-- Goal of the exercise --
Copy all the lines of the data that include the word "plus".

[Data entries]
+ + + +

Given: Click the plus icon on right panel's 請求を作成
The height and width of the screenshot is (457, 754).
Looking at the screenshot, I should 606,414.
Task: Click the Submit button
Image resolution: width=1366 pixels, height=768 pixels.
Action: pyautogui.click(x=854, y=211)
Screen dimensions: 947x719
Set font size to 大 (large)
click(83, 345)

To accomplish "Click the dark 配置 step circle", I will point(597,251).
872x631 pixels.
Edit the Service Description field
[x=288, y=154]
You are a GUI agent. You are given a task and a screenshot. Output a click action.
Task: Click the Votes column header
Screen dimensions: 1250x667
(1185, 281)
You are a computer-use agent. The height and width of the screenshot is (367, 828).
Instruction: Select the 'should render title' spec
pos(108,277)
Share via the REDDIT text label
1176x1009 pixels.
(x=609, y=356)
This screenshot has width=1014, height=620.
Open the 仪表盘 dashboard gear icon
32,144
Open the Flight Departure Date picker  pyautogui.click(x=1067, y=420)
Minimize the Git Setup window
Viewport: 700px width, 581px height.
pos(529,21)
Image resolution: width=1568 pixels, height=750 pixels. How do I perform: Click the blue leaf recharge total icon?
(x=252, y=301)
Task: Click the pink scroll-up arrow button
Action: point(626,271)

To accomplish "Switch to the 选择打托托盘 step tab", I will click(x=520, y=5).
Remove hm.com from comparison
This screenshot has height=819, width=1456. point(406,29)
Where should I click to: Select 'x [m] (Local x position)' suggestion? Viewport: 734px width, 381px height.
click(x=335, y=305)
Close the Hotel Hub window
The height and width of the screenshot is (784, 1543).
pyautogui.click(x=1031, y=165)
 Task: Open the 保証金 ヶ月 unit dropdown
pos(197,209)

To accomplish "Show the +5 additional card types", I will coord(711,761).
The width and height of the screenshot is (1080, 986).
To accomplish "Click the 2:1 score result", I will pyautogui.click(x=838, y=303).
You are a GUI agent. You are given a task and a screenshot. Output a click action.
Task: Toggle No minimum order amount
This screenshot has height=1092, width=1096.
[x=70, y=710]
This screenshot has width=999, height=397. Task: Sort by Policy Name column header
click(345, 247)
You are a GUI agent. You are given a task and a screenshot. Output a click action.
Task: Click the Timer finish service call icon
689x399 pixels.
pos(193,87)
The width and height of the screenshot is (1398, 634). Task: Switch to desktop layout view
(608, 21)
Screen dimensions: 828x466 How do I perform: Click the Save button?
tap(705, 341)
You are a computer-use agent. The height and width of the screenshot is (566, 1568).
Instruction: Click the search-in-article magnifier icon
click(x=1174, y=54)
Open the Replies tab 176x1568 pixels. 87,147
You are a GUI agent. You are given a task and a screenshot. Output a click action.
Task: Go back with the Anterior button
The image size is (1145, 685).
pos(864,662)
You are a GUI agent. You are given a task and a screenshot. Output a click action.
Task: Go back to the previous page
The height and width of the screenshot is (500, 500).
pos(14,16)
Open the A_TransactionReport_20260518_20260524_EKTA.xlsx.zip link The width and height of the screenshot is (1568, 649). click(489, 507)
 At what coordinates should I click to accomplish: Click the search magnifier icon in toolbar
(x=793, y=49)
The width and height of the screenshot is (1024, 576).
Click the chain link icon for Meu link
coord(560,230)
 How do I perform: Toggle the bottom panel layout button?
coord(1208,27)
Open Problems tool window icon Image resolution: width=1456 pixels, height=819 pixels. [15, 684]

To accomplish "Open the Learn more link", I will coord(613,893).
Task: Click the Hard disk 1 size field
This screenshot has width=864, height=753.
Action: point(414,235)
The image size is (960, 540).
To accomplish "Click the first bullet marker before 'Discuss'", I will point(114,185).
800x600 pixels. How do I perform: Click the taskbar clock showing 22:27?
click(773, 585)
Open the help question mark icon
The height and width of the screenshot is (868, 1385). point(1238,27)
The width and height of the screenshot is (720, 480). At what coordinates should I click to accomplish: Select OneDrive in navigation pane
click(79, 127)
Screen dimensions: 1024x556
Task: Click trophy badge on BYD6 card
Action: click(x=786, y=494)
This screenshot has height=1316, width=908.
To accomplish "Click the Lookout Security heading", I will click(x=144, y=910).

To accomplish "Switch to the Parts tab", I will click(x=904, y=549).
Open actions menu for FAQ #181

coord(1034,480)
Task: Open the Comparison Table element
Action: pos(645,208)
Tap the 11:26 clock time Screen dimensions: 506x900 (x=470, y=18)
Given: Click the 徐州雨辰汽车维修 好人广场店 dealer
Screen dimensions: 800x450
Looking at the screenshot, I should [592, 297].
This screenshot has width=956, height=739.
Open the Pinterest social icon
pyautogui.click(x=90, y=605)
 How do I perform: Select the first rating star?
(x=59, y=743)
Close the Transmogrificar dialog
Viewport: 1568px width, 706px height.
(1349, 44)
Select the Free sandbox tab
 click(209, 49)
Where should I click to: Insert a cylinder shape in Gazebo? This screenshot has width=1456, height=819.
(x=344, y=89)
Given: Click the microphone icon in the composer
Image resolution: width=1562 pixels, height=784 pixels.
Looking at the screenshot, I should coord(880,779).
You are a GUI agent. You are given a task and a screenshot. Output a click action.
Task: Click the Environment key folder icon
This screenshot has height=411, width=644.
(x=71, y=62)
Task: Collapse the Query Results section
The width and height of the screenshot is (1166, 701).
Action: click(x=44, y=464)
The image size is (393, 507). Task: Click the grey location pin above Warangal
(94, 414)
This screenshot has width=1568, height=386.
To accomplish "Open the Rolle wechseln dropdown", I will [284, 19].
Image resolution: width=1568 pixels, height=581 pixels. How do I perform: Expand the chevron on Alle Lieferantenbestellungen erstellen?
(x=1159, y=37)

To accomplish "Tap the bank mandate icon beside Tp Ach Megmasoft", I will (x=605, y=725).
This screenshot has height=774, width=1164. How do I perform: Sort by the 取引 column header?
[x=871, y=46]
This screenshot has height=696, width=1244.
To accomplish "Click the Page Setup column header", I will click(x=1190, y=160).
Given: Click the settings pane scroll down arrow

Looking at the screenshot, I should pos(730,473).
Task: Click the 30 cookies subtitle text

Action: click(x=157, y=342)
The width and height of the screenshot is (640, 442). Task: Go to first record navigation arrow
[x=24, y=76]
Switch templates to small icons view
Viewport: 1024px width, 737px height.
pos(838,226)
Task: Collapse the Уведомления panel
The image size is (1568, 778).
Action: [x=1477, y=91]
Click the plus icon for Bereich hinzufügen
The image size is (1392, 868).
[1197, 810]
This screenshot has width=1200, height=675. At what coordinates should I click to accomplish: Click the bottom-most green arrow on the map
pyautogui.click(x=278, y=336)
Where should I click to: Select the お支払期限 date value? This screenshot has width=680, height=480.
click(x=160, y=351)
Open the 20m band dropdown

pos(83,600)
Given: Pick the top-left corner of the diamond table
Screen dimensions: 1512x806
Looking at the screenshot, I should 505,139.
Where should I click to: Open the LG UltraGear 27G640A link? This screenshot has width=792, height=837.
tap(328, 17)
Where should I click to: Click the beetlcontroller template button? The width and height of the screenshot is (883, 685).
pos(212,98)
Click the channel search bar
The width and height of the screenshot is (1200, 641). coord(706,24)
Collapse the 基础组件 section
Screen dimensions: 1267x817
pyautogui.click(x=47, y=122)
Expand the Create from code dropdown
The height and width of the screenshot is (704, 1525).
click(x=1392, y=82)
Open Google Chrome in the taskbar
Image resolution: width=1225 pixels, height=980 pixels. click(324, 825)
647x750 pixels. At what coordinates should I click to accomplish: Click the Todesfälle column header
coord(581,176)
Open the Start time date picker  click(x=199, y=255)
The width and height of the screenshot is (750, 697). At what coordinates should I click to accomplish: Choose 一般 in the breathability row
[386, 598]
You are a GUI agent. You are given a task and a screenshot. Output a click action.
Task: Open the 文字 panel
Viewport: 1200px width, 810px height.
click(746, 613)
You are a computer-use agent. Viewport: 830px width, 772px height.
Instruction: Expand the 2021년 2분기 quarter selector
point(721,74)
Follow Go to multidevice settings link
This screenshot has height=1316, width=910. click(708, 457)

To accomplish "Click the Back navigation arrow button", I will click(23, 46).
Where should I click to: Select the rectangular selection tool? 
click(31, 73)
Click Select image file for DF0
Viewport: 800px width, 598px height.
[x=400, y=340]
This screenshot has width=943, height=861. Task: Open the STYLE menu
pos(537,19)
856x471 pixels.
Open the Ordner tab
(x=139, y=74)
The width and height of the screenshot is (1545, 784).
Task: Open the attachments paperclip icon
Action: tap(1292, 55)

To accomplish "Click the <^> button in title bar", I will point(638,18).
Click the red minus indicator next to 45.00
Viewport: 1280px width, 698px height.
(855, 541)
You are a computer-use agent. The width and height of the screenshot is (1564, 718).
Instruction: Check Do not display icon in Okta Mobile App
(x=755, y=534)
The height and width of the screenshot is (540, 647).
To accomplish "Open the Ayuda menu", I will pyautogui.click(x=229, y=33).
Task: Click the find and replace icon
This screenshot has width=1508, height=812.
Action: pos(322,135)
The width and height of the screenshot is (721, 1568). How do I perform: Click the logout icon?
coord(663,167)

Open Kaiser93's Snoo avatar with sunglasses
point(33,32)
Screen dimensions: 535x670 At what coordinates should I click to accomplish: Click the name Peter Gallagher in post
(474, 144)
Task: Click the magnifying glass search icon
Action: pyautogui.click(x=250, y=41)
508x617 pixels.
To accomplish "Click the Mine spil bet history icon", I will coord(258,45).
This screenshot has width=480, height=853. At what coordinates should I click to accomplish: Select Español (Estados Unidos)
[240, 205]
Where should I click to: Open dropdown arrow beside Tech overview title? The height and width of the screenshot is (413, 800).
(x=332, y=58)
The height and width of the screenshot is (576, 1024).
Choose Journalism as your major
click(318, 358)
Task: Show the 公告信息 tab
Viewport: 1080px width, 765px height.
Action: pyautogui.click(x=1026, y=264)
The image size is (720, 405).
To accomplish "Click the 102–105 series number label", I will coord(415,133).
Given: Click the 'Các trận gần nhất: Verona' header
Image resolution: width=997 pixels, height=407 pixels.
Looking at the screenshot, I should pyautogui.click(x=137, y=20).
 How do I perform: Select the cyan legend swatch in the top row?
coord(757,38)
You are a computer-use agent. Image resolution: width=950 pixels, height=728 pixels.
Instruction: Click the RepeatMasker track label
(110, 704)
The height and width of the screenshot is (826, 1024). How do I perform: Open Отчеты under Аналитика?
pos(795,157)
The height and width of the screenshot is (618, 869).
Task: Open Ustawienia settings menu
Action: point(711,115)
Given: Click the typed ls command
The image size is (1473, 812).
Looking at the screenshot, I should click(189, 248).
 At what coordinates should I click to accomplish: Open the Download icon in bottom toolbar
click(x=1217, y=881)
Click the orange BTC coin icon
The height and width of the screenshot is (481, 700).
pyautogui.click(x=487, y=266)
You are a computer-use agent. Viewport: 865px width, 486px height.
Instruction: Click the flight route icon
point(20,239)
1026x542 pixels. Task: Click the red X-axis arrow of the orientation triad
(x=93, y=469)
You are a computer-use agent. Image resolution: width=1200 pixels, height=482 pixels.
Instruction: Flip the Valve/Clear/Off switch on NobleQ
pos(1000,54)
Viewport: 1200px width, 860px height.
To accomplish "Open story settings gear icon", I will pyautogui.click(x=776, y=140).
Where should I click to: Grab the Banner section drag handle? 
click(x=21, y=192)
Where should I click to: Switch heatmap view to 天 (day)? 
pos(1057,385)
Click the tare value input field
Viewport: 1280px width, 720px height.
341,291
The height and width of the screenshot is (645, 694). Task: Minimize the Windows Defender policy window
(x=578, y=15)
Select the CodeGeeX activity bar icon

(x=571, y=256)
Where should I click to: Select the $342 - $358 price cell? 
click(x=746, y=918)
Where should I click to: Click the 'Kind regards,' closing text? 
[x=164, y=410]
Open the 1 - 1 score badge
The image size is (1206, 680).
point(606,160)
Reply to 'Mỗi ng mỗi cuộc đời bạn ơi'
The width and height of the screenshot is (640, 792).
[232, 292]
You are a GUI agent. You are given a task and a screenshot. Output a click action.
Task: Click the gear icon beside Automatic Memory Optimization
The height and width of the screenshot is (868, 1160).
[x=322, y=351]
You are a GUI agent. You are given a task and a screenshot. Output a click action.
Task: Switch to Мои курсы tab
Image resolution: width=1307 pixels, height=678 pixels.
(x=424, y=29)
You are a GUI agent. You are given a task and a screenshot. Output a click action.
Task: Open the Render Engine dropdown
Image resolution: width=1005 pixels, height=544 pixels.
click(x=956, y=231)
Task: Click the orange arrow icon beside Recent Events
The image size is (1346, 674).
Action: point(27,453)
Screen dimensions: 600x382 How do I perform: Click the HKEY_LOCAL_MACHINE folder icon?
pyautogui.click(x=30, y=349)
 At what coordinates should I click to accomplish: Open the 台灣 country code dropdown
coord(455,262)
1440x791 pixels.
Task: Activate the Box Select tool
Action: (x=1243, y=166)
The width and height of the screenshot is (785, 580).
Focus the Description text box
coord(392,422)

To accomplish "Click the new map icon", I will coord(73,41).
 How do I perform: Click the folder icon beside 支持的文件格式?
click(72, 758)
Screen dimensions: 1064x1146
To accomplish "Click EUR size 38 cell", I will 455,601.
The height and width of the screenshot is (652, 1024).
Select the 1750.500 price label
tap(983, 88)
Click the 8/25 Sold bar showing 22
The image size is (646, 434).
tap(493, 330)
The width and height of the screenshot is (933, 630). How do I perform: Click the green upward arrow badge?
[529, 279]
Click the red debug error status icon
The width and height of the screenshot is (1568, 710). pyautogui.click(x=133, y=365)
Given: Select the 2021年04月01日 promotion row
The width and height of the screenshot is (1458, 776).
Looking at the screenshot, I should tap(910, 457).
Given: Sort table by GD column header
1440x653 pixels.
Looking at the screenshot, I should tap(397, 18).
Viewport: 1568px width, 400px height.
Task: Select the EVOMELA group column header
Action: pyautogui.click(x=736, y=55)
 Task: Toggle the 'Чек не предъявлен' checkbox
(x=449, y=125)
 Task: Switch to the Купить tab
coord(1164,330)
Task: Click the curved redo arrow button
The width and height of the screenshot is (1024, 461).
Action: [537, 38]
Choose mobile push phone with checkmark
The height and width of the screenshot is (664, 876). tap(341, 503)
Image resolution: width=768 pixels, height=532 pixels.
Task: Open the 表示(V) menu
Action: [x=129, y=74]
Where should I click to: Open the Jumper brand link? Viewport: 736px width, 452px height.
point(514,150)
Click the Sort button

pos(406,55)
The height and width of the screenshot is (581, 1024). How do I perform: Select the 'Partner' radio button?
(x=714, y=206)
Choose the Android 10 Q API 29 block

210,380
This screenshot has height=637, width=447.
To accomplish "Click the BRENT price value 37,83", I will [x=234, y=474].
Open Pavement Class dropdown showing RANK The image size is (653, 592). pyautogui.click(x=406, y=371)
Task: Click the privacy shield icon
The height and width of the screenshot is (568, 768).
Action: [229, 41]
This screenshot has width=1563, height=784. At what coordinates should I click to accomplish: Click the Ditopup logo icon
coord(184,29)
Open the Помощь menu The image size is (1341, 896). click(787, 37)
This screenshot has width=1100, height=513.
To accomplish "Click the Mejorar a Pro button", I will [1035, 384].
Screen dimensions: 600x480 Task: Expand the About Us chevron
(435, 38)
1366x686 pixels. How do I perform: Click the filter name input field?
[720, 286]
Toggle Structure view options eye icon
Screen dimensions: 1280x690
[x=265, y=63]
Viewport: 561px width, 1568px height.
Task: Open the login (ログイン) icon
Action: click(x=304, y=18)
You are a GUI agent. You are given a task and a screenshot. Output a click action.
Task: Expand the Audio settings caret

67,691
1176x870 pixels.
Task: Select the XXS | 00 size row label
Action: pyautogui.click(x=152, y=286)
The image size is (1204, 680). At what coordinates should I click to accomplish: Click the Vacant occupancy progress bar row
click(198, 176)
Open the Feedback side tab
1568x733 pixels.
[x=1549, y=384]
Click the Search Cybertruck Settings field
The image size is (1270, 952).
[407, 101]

+ + + +

-- Response area --
Given: Click the plus icon on right panel's 請求を作成
Click the plus icon for Bereich hinzufügen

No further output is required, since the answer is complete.